El último paso adelante fue el dictamen positivo que recibió la pasada semana por parte de la Comisión Técnica de Evaluación de Impacto Ambiental de la Consejería de Desarrollo Sostenible.
Según explicó el director general de Calidad Ambiental, Francisco José Espejo, dicha comisión informó favorablemente sobre el plan general y sólo falta por redactar la declaración de impacto ambiental. El plan de Librilla no precisa de evaluación estratégica, al haber iniciado su tramitación antes de la aprobación de la ley que obliga a pasar este nuevo trámite ambiental a los planes urbanísticos.
Para final de año
La última palabra la tiene la Consejería de Obras Públicas, Vivienda y Transporte. El director general de Urbanismo, Antonio Navarro, señala que «la tramitación está suspendida hasta que recibamos la declaración de impacto ambiental, que ya la están elaborando. Cuando la recibamos, solicitaremos los informes sectoriales, de los que el más importante es el de regadíos que redactará la Consejería de Agricultura, y cuando recibamos todos los informes tendremos un plazo de tres meses para pronunciarnos».

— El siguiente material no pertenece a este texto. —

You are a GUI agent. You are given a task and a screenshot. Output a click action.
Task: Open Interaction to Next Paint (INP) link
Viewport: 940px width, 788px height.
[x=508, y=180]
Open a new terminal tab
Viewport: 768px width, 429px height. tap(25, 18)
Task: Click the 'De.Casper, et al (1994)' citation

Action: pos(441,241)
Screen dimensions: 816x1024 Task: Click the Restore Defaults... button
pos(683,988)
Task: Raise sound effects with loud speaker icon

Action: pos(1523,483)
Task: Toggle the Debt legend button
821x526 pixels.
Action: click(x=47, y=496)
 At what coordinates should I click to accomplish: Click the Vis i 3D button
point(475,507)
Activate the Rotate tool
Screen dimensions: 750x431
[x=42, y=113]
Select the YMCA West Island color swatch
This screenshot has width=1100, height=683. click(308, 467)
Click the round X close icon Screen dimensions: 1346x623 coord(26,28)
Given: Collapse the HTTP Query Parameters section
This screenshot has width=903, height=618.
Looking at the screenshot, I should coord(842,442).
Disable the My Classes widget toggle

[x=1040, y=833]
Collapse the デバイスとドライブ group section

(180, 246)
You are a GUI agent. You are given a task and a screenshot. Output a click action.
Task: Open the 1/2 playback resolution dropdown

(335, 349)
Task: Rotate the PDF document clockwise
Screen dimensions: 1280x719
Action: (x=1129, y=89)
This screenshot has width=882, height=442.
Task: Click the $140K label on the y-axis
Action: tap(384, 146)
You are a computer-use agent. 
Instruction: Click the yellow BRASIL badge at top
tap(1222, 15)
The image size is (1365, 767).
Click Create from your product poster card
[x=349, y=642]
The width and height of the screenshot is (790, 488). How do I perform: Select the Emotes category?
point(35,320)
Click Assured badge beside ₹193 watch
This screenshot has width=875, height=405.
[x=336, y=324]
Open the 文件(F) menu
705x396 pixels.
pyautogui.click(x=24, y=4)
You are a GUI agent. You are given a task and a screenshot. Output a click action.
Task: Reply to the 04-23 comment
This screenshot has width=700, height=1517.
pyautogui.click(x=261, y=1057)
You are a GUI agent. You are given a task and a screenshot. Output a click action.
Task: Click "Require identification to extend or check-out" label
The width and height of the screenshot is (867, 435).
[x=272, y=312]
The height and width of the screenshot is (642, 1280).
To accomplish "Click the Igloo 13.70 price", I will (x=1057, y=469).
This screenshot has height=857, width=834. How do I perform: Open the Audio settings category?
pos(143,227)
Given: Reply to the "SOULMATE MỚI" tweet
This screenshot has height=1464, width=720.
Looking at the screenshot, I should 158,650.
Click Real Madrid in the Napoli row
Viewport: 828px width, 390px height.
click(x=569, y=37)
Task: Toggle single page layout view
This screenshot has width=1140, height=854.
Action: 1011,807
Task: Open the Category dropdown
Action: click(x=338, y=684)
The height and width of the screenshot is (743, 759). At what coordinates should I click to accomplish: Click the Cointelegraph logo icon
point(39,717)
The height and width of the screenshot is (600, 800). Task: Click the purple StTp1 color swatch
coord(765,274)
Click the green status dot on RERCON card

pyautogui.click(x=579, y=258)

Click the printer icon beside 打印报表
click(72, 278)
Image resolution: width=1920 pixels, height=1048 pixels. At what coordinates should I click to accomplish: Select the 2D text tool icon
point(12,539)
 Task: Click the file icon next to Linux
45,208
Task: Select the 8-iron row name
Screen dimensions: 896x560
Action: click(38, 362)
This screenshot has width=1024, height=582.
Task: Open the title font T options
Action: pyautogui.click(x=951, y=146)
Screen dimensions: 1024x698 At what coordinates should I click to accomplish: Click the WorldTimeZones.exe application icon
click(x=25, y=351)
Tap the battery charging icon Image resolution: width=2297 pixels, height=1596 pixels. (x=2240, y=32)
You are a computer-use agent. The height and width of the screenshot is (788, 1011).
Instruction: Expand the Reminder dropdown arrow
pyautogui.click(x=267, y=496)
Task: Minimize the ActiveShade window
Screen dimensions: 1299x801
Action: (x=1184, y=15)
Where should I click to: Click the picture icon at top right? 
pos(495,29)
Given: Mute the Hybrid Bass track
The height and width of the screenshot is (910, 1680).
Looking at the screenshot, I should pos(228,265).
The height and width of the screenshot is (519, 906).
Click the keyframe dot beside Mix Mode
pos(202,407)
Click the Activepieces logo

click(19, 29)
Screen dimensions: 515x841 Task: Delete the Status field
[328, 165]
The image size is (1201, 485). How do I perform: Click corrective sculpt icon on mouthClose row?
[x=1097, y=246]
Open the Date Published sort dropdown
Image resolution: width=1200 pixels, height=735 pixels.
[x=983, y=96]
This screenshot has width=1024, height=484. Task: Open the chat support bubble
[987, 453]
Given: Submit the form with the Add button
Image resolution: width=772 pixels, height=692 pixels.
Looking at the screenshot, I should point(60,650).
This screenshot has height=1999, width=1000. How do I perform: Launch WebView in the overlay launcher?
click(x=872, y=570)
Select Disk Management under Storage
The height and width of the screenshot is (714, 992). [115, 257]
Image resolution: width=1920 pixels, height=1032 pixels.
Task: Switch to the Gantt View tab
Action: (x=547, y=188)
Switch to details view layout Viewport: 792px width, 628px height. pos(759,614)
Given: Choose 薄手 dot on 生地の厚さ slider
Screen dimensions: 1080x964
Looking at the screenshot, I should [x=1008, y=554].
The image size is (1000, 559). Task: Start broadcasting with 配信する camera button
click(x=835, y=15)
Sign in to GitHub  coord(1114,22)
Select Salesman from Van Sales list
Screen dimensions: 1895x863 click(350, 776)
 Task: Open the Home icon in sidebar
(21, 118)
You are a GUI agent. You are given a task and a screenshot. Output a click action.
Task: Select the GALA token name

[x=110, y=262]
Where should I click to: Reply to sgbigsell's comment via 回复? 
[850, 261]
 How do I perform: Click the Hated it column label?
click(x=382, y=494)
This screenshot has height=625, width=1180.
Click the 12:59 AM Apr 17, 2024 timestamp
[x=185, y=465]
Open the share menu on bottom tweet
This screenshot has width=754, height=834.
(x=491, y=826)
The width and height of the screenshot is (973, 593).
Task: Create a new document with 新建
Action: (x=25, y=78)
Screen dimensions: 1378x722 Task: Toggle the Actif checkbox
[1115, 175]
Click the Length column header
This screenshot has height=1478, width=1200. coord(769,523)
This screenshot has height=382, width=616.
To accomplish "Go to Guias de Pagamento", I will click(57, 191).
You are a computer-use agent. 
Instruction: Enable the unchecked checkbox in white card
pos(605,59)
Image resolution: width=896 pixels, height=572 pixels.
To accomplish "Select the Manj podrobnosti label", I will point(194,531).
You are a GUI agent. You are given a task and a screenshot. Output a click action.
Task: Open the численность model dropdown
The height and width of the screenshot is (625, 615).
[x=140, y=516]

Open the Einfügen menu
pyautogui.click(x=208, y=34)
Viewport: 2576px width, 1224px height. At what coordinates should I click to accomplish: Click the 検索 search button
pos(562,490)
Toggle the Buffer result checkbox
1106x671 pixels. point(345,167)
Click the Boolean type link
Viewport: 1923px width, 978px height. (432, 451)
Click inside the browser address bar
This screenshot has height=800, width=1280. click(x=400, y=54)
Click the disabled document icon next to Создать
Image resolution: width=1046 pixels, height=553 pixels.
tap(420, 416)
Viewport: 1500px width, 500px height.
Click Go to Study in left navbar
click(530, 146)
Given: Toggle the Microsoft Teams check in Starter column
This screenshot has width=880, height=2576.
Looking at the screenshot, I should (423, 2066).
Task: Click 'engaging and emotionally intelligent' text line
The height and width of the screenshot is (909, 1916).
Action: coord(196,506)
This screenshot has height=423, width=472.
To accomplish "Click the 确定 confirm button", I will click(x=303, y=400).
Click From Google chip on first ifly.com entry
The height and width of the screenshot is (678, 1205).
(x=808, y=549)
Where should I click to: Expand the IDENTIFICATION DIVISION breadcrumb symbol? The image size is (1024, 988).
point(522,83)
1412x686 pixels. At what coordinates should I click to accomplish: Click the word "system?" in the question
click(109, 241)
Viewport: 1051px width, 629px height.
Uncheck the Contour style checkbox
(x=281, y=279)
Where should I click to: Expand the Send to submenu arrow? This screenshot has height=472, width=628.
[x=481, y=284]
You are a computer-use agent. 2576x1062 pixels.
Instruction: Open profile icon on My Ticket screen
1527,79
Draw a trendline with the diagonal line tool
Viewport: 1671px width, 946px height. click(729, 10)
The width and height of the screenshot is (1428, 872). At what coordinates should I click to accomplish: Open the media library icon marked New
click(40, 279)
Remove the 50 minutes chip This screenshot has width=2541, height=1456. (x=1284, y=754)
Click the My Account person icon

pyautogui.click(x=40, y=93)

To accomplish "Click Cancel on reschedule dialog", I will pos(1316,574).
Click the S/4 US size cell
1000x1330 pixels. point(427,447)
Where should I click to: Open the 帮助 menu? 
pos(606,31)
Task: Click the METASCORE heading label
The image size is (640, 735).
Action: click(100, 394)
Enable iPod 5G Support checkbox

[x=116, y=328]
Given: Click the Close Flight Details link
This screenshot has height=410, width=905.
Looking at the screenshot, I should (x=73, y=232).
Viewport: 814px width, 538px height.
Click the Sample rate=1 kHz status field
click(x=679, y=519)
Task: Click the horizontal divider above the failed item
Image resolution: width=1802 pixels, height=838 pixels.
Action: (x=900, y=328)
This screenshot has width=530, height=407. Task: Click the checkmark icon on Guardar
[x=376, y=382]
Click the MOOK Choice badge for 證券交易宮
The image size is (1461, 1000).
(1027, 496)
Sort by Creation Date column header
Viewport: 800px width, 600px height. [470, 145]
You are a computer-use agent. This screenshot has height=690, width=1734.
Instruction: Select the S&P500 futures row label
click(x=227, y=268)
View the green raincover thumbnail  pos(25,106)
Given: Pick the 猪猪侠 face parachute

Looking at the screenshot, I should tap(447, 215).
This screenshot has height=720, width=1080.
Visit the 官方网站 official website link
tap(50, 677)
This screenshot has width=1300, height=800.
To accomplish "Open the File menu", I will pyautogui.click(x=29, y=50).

Navarro aclara que el informe sobre el regadío podría ser determinante si concluye que existen terrenos de alto valor agrícola que es preciso conservar. La comunidad de regantes de Librilla asegura que la Consejería de Agricultura está de su parte, pero habrá que esperar a ver el contenido del informe que emita.
Legaz afirma que «los regantes no estamos en contra del desarrollo urbanístico, pero sí de que recalifiquen 28 millones de metros cuadrados de regadío, porque es una barbaridad».